Thursday, July 25, 2013
As we all know, the reason Scrum Teams are kept small is to simplify communication pathways.This allows for communication saturation, which is a cornerstone of cooperation and innovation. It is not an overstatement to say that the entire Scrum development process rests on the ability of team members to clearly understand each other and share information.
An interesting Op-Ed in Sunday’s New York Times by The Wharton School’s Adam Grant speaks to the value of communication as well. In it, Grant highlights a number of studies which show that when women are around, men to be more generous and nurturing. He then goes on to speculate what this means for the workplace:
At work, we sorely need more women in leadership positions. We already know from considerable research that companies are better off when they have more women in top management roles, especially when it comes to innovation. Professors Dezso and Ross have recently shown that between 1992 and 2006, when companies introduced women onto their top management teams, they generated an average of 1 percent more economic value, which typically meant more than $40 million.
We recognize the direct advantages that women as leaders bring to the table, which often include diverse perspectives, collaborative styles, dedication to mentoring and keen understanding of female employees and customers.

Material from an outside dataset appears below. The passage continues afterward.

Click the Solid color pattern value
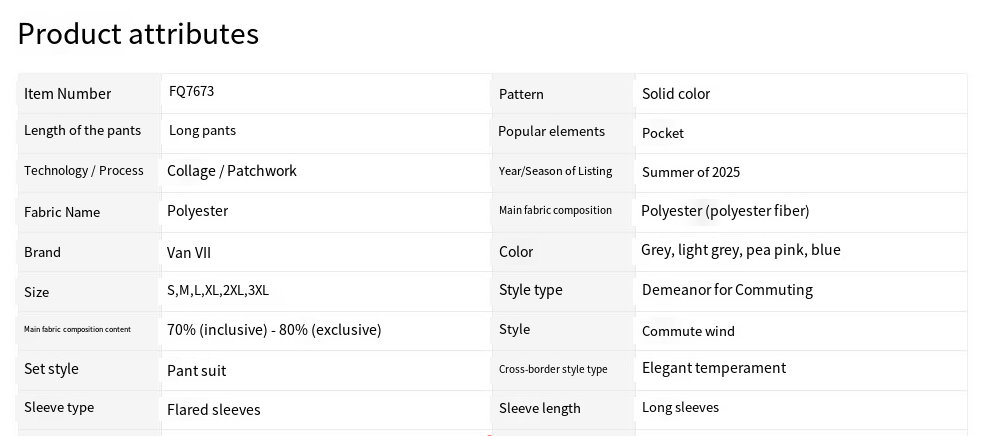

But we’ve largely overlooked the beneficial effects that women have on the men around them. Is it possible that when women join top management teams, they encourage male colleagues to treat employees more generously and to share knowledge more freely? Increases in motivation, cooperation, and innovation in companies may be fueled not only by the direct actions of female leaders, but also by their influence on male leaders.
My emphasis added. If its true for corporate teams it is even more so for Scrum teams. Which could lead one to conjecture that if the mere presence of a woman amplifies communication and enables cooperation, motivation and innovation it seems that having at least one female on every Scrum Team should be a requirement.